The application of array-based comparative genomic hybridization and next-generation sequencing has identified many chromosomal microdeletions and microduplications in patients with different pathological phenotypes. Different copy number variations are described within the short arm of chromosome 18 in patients with skin diseases. In particular, full or partial monosomy 18p has also been associated with keratosis pilaris. Here, for the first time, we report a young male patient with intellectual disability, diabetes mellitus (type I), and keratosis pilaris, who exhibited a de novo 45-kb microduplication of exons 4-22 of LAMA1, located at 18p11.31, and a 432-kb 18p11.32 microduplication of paternal origin containing the genes METTL4, NDC80, and CBX3P2 and exons 1-15 of the SMCHD1 gene. The microduplication of LAMA1 was identified in skin fibroblasts but not in lymphocytes, whereas the larger microduplication was present in both tissues. We propose LAMA1 as a novel candidate gene for keratosis pilaris. Although inherited from a healthy father, the 18p11.32 microduplication, which included relevant genes, could also contribute to phenotype manifestation.

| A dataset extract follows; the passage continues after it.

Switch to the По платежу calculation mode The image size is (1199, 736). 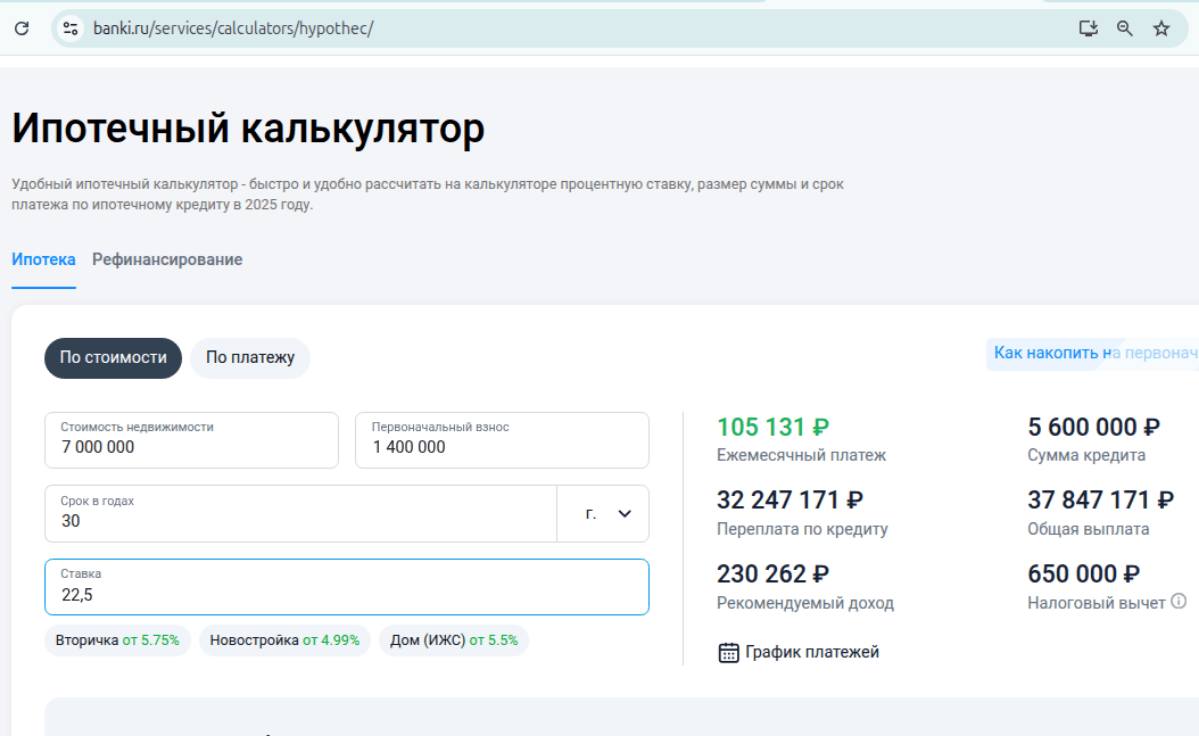[x=250, y=358]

47,XY,+der(X)t(X;18)(p11.4;p11.22): A Unique Aneuploidy Associated with Klinefelter Syndrome due to an Extra Derivative X Chromosome Inherited Maternally

A derivative X chromosome formed by translocation involving an X chromosome and a chromosome 18 in a Klinefelter syndrome (KS) patient with a 47,XXY karyotype has not been reported before. In this study, we present the clinical and molecular cytogenetic characteristics. The patient presented with small testes and azoospermia. G-banding analysis identified the karyotype as 47,XY,del(X)(p?11.4). Array CGH detected a 10.36-Mb duplication of chromosome region 18p11.22p11.32 (14,316-10,377,516) and a 111.18-Mb duplication of chromosome region Xp11.4q28 (61,931, 689-155,111,583), in addition to the normal chromosome 18 and an X chromosome. FISH results further revealed the extra 18p located at the end of the short arm of a deleted X chromosome, forming a derivative X chromosome. Finally, we identified the karyotype of the patient as 47,XY,+der(X)t(X;18)(p11.4;p11.22). The derivative X chromosome was maternally inherited. To our knowledge, this rare karyotype has not yet been reported in the literature. The present study may suggest a novel karyotype associated with KS.

Azoospermia and trisomy 18p syndrome: a fortuitous association? A patient report and a review of the literature

Complete, isolated trisomy of the short arm of chromosome 18 is very rare. To date, only 24 cases of trisomy 18p have been reported in the literature, making it difficult to define a potentially associated phenotype. However, the available evidence suggests that few clinical features are shared by these patients: only variable intellectual disability, variable facial dysmorphism and epilepsy are reported in a few patients. Although three inherited cases of trisomy 18p have already been reported, all were of maternal origin.

We report on a patient carrying an isolated complete trisomy 18p translocated to the short arm of chromosome 14 and presenting with facial dysmorphism, mild intellectual disability and non-obstructive azoospermia.

Chromosomal abnormalities are more frequent in infertile men with poor sperm quality than the general population. Both numerical and structural chromosomal aberrations have been already reported within the context of azoospermia. To our knowledge, this is the first patient with trisomy 18p to present a fertility impairment due to totally altered spermatogenesis and azoospermia. Although fertility disorders were not mentioned in the four previous reports of men with trisomy 18p, none of the latter had children. We suggest that azoospermia is a previously uncharacterized feature of trisomy 18p syndrome. We further hypothesize that two mechanisms could be responsible of the fertility impairment: a meiotic synapsis defect due to the additional 18p arm that blocks meiosis, and/or overexpression of a gene located on the 18p chromosome involved in the normal testicular development.